| EXERCISE MATERIAL |
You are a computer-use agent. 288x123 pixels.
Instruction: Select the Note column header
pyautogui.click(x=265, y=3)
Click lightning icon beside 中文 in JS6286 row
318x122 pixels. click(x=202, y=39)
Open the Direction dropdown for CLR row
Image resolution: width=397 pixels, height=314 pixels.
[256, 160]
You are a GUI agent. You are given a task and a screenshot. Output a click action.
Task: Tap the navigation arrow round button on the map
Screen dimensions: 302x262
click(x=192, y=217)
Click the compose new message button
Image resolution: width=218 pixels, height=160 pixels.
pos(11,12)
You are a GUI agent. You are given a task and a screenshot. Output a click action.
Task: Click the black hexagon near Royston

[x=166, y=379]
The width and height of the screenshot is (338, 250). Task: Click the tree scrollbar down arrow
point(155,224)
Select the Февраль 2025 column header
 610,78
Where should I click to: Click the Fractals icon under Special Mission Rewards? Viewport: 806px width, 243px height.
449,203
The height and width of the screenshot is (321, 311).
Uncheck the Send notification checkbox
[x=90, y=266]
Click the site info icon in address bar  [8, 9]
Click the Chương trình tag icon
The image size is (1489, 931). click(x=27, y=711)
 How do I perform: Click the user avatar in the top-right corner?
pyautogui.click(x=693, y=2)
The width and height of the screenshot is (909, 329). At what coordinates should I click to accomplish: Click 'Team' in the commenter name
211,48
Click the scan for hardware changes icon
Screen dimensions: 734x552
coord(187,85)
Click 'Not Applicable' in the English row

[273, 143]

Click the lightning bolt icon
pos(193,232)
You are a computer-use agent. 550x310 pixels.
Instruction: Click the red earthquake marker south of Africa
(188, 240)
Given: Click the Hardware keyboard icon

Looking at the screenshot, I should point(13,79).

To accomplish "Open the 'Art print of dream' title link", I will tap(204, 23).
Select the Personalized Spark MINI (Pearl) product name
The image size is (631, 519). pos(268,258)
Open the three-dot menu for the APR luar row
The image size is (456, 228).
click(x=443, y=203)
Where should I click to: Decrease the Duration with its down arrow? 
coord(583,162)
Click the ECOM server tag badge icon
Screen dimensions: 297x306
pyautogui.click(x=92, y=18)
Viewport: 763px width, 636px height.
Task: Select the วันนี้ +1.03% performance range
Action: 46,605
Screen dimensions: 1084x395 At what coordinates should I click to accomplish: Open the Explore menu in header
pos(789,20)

| WHAT NEEDS TO BE DONE |
A verbatim copy of all the records is required. Write it out in full.

| ANSWER SECTION |
You are a computer-use agent. 288x123 pixels.
Instruction: Select the Note column header
pyautogui.click(x=265, y=3)
Click lightning icon beside 中文 in JS6286 row
318x122 pixels. click(x=202, y=39)
Open the Direction dropdown for CLR row
Image resolution: width=397 pixels, height=314 pixels.
[256, 160]
You are a GUI agent. You are given a task and a screenshot. Output a click action.
Task: Tap the navigation arrow round button on the map
Screen dimensions: 302x262
click(x=192, y=217)
Click the compose new message button
Image resolution: width=218 pixels, height=160 pixels.
pos(11,12)
You are a GUI agent. You are given a task and a screenshot. Output a click action.
Task: Click the black hexagon near Royston

[x=166, y=379]
The width and height of the screenshot is (338, 250). Task: Click the tree scrollbar down arrow
point(155,224)
Select the Февраль 2025 column header
 610,78
Where should I click to: Click the Fractals icon under Special Mission Rewards? Viewport: 806px width, 243px height.
449,203
The height and width of the screenshot is (321, 311).
Uncheck the Send notification checkbox
[x=90, y=266]
Click the site info icon in address bar  [8, 9]
Click the Chương trình tag icon
The image size is (1489, 931). click(x=27, y=711)
 How do I perform: Click the user avatar in the top-right corner?
pyautogui.click(x=693, y=2)
The width and height of the screenshot is (909, 329). At what coordinates should I click to accomplish: Click 'Team' in the commenter name
211,48
Click the scan for hardware changes icon
Screen dimensions: 734x552
coord(187,85)
Click 'Not Applicable' in the English row

[273, 143]

Click the lightning bolt icon
pos(193,232)
You are a computer-use agent. 550x310 pixels.
Instruction: Click the red earthquake marker south of Africa
(188, 240)
Given: Click the Hardware keyboard icon

Looking at the screenshot, I should point(13,79).

To accomplish "Open the 'Art print of dream' title link", I will tap(204, 23).
Select the Personalized Spark MINI (Pearl) product name
The image size is (631, 519). pos(268,258)
Open the three-dot menu for the APR luar row
The image size is (456, 228).
click(x=443, y=203)
Where should I click to: Decrease the Duration with its down arrow? 
coord(583,162)
Click the ECOM server tag badge icon
Screen dimensions: 297x306
pyautogui.click(x=92, y=18)
Viewport: 763px width, 636px height.
Task: Select the วันนี้ +1.03% performance range
Action: 46,605
Screen dimensions: 1084x395 At what coordinates should I click to accomplish: Open the Explore menu in header
pos(789,20)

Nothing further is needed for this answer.